What executive function is, why ADHD affects it, and practical workarounds for task initiation, time blindness and working memory.

5 min read

Last updated June 2026

What is executive function?

Executive function is the brain's management system. It helps with planning, starting, organising, remembering, prioritising, controlling impulses and finishing tasks.

ADHD often affects executive functioning. This can make simple tasks feel much harder than they look from the outside.

Executive function difficulties can affect starting tasks, switching tasks, planning ahead, remembering instructions, managing time, controlling emotions, organising belongings, completing tasks, making decisions and keeping routines.

A person with ADHD may not need more lectures. They often need better systems, support, structure and understanding.

Task initiation

Starting a task is often the hardest part — especially when it feels boring, overwhelming or unclear. This can look like laziness, but it's usually a genuine difficulty with getting started.

What helps:

  • Make the first step tiny
  • Set a timer for 5 minutes
  • Start with "just open the document"
  • Use body doubling (do it next to someone)
  • Remove distractions
  • Use visual cues
  • Reward starting, not just finishing
  • Reduce perfectionism

Time blindness

Time blindness means difficulty sensing, estimating or managing time. A person with ADHD may underestimate how long things take, be late often, lose track of time, hyperfocus for hours, or feel like deadlines are either "now" or "not now".

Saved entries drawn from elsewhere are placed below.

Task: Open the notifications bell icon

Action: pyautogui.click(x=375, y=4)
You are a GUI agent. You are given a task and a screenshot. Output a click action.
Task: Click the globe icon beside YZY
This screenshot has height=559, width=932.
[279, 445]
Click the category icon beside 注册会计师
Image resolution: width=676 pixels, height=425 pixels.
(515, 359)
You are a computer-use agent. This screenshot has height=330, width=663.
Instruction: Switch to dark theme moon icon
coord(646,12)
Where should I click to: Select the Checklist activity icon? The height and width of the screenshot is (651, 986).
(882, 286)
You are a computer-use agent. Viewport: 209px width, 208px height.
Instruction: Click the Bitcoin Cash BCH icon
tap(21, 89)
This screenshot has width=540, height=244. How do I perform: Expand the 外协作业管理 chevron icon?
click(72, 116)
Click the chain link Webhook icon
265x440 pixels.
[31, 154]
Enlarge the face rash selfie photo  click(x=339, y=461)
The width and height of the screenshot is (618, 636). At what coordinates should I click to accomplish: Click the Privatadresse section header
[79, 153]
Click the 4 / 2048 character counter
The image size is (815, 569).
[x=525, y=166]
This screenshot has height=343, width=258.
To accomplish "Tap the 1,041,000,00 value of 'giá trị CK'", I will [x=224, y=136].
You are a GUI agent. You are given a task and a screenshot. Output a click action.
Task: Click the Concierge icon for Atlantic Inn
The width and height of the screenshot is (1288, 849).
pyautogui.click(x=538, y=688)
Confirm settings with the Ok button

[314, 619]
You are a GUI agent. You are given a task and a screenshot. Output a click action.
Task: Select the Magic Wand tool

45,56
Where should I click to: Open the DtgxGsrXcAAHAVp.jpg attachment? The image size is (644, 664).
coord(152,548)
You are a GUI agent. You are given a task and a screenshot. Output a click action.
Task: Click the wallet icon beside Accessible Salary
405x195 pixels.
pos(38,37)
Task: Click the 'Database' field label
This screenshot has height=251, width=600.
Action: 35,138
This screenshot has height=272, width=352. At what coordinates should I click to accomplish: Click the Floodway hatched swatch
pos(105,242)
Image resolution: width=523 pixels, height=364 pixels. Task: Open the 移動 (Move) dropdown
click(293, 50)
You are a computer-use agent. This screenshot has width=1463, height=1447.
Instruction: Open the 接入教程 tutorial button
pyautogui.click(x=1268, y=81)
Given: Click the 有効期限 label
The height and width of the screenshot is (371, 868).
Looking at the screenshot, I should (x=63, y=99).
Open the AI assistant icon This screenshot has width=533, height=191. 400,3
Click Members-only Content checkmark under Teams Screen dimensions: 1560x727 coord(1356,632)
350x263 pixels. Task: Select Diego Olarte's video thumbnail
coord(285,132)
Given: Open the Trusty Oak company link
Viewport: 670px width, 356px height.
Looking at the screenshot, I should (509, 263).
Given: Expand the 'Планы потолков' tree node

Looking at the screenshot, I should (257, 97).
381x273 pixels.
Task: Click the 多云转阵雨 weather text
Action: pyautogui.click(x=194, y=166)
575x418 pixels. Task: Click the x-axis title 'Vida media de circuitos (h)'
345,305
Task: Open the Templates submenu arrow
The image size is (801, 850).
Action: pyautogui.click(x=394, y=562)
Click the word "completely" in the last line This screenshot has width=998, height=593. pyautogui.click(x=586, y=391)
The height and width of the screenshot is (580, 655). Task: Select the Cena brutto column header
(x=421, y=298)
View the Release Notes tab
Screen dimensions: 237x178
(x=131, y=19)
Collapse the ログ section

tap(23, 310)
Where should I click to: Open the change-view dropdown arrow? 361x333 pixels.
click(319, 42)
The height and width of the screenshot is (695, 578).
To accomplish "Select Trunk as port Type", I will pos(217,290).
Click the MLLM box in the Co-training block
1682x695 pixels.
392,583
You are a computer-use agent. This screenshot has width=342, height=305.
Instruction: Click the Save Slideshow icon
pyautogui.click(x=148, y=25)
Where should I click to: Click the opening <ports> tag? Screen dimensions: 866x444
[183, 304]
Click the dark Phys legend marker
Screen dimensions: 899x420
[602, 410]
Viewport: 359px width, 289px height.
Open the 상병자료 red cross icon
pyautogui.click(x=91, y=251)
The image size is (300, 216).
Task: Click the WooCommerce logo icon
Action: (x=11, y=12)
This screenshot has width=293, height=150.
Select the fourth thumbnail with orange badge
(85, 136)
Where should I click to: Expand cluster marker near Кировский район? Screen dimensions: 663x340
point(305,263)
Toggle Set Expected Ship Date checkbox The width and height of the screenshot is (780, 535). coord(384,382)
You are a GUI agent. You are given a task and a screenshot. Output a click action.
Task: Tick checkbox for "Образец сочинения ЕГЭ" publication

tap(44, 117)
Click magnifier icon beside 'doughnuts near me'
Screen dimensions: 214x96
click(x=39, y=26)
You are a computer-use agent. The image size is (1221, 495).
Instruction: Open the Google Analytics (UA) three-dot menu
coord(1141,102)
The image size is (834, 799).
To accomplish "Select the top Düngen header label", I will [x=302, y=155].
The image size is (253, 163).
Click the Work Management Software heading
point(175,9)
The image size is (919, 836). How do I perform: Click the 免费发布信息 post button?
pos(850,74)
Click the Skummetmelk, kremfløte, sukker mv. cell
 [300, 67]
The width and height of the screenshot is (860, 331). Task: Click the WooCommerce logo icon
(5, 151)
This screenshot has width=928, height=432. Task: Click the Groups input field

What helps: visual timers, alarms, calendar reminders, leaving buffers, countdown warnings, preparing the night before, and linking new routines to existing habits.

Working memory

Working memory is the ability to hold information in mind while using it. ADHD can make this harder — a person may forget instructions, lose track of steps, or walk into a room and forget why.

What helps: written instructions, checklists, visual reminders, repeating key information, one instruction at a time, a notes app, whiteboards, and keeping important items in the same place.